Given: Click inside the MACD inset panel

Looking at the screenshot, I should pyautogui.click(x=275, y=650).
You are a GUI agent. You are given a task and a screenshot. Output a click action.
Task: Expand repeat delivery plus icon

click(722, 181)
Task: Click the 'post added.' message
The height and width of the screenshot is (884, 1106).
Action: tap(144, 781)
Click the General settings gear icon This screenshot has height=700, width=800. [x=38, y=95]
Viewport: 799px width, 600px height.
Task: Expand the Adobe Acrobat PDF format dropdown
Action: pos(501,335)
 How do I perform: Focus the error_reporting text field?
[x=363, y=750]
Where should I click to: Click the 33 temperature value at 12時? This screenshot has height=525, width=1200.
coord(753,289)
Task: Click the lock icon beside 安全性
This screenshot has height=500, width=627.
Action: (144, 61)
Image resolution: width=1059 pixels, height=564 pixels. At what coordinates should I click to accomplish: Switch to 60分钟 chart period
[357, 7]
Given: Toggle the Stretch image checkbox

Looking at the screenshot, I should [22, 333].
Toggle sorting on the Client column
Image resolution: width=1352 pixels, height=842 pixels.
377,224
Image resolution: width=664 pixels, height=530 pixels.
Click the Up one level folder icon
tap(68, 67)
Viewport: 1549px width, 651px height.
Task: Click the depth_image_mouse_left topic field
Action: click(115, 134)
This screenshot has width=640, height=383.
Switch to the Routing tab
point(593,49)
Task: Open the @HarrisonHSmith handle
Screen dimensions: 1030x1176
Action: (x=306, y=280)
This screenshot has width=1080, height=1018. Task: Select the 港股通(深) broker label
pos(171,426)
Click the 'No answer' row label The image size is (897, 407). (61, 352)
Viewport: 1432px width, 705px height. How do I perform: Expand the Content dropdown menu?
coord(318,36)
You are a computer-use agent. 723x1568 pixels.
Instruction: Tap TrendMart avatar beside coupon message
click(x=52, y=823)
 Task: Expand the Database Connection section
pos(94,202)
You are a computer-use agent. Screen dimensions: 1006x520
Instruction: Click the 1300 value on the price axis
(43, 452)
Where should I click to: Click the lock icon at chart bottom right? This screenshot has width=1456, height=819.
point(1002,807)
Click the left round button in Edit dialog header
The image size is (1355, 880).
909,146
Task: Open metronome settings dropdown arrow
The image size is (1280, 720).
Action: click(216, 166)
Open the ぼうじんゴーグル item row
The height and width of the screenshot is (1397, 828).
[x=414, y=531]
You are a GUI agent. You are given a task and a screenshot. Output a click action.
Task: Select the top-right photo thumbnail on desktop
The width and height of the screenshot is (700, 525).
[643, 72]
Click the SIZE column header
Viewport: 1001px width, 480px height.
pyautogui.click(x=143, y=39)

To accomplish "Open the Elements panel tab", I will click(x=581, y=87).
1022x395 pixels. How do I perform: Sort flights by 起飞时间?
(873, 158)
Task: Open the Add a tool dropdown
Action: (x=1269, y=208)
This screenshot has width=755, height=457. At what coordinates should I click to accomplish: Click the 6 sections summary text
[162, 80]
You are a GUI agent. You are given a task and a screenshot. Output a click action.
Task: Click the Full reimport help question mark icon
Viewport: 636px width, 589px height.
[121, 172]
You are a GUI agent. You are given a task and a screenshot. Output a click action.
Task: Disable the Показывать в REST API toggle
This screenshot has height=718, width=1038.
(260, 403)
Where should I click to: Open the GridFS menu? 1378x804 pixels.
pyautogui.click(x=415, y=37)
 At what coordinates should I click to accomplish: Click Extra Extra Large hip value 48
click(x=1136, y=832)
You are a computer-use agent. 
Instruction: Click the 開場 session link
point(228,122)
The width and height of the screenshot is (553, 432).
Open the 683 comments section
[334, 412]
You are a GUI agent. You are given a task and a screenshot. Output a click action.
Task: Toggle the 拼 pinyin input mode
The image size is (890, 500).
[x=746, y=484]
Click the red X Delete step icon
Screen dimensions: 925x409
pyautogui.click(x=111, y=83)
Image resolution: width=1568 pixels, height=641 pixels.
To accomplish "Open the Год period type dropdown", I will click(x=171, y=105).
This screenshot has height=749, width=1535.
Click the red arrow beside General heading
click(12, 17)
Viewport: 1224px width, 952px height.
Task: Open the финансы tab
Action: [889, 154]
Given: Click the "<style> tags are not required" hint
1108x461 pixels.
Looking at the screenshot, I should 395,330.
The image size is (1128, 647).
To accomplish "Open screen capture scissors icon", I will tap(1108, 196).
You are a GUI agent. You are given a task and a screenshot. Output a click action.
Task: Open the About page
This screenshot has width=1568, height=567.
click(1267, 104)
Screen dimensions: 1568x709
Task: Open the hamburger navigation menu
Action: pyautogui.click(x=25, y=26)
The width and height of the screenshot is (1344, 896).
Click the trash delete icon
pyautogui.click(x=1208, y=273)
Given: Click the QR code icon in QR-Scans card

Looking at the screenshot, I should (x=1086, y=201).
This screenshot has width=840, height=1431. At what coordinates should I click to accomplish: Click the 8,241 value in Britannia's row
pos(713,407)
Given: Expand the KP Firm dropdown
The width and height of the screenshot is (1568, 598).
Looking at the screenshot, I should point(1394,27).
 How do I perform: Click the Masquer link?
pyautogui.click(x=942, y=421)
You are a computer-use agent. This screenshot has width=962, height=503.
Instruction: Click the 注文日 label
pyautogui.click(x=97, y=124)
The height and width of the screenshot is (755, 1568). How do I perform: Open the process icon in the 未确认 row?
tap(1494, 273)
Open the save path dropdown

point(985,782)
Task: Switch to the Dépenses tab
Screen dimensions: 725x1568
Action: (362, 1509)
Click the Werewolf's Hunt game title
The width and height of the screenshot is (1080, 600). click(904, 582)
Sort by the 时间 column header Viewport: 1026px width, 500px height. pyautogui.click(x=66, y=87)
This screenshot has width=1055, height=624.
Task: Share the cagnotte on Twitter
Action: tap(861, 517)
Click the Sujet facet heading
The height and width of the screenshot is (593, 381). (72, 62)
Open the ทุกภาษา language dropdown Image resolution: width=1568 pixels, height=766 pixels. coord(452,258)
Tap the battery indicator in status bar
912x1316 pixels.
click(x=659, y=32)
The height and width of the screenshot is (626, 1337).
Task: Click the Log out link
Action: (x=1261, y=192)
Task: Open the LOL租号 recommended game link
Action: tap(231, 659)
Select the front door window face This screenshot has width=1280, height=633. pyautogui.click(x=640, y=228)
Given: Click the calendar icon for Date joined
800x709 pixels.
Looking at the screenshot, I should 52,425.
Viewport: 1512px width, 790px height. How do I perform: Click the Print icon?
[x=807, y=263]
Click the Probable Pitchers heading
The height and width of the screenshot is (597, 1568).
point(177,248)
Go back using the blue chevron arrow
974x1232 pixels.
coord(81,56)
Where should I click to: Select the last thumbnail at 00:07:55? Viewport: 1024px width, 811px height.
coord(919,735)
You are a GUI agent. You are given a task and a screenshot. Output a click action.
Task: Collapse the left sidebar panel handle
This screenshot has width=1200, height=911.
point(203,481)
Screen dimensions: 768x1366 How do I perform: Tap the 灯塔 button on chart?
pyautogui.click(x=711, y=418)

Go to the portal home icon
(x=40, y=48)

▬▬▬▬▬▬

▶ [Try it]: Filter the records above for "will" and copy every matching line.

▶ [Response area]:
To accomplish "Open the Elements panel tab", I will click(x=581, y=87).
To accomplish "Open the Год period type dropdown", I will click(x=171, y=105).
To accomplish "Open screen capture scissors icon", I will tap(1108, 196).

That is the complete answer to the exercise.